Premièrement, lorsque le site France Info titre, récemment encore : « Féminicides : une femme tuée tous les trois jours en France » [3], il est malheureusement bien en dessous de la réalité. Les chiffres repris en boucle par la presse ne concernent qu’un petit échantillon des « morts violentes féminines en France », à savoir celles survenues « au sein du couple [4] », soit environ 120 cas par an seulement, sur un total annuel de plus de 800 morts violentes [5], autrement dit : moins de 15% des victimes… La réalité est que plus d’une femme par jour est tuée en France.

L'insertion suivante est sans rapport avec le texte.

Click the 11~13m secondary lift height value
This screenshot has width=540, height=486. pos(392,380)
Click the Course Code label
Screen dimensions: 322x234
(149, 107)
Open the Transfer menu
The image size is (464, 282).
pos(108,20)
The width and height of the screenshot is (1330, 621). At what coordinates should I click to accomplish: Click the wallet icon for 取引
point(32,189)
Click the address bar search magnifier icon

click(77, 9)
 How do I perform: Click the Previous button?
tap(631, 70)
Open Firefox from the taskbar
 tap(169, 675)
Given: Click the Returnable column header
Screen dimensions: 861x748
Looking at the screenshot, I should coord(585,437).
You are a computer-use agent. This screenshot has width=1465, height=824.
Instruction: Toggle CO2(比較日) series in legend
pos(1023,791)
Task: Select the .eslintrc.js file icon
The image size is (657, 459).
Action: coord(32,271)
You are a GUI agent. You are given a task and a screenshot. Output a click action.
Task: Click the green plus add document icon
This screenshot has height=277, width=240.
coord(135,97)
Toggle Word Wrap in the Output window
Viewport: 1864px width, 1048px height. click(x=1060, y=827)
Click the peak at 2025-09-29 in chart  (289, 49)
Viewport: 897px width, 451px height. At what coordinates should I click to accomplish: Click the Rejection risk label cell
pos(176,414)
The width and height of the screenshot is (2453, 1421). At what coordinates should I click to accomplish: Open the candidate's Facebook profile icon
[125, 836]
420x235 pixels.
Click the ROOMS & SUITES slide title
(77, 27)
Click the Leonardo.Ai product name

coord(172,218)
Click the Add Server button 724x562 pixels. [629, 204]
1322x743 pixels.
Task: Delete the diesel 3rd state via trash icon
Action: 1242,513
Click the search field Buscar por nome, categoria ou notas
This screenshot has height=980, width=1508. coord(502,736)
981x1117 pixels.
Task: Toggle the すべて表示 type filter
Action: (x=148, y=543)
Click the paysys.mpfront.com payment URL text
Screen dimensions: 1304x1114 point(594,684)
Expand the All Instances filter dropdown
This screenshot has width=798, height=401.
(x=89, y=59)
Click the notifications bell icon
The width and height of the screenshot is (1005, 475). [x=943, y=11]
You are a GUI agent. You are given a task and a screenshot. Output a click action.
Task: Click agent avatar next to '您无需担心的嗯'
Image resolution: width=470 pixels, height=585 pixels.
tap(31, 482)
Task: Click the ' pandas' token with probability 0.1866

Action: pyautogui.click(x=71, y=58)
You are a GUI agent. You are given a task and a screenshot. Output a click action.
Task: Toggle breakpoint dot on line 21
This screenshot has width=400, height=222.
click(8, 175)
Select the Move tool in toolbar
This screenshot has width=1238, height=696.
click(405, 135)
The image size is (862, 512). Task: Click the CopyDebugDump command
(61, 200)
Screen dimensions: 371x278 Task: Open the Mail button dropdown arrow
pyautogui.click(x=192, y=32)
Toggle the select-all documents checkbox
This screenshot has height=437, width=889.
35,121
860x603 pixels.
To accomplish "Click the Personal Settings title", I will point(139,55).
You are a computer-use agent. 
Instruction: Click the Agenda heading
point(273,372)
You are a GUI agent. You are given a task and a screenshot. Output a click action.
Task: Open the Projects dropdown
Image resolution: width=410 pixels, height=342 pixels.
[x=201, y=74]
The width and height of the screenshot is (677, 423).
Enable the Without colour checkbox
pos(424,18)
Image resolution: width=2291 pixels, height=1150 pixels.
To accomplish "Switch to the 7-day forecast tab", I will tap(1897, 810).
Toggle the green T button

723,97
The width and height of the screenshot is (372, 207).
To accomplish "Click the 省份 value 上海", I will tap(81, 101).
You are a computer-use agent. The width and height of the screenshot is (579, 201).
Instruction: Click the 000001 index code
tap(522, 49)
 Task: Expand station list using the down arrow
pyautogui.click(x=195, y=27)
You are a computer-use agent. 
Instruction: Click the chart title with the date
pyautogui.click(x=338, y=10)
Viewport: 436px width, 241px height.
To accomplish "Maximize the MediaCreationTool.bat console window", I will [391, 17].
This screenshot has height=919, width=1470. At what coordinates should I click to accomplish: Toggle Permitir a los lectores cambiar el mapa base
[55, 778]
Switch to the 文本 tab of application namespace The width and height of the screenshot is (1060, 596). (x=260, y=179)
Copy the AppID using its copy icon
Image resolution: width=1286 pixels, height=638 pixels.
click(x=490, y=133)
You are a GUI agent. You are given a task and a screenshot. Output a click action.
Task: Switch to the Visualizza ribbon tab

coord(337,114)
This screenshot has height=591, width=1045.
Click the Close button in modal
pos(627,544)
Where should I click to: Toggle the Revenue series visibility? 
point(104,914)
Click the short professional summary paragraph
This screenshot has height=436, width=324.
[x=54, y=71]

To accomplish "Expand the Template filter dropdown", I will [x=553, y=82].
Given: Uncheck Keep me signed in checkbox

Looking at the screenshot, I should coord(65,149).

Les articles de presse et campagnes politiques sur la violence meurtrière mettent l’accent sur le statut de « femme victime», à qui il conviendrait de rendre « femmage » selon le nouveau vocabulaire woke [6]. En ce sens, ils occultent essentiel : le sujet majeur n’est pas de distinguer le sexe de la victime, mais plutôt celui de l’auteur d’une telle violence :

  • les auteurs de morts violentes de toutes catégories sont à 85% des hommes,
  • les victimes de ces mêmes morts violentes sont à près de 70% aussi des hommes [7],
  • seulement au sein du couple il en va autrement, puisque les victimes sont là à 80% des femmes (pour une raison simple : les couples sont à 95% hétérosexuels en France),
  • pour autant, au sein des couples de même sexe, quasiment aucune femme ne tue sa conjointe, alors qu’un homme tué sur 6 l’a été par son ex, conjoint ou son partenaire.

On le voit, contrairement à l’a priori, les femmes ne sont donc proportionnellement pas « plus victimes » de la violence des hommes que les hommes, mais moins. A minima, à l’heure du féminisme irrationnel, qu’il soit permis de pasticher cette boutade de Groucho Marx : en termes de victimes, « les hommes sont des femmes comme les autres » !

Enfin, même si la grande majorité des victimes de meurtres au sein des couples sont des femmes, n’oublions pas que, par ailleurs, tous les 15 jours, on dénombre un homme tué par sa femme ou son ex-femme, sans même que le ministre de la Justice éprouve besoin d’y faire allusion dans sa déclaration officielle 2023 sur le sujet [8]. Pourtant, ce nombre de victimes hommes ne diminue hélas pas, contrairement à celui des meurtres de femmes qui, pour sa part, est en baisse régulière depuis plus de 15 ans, fort heureusement.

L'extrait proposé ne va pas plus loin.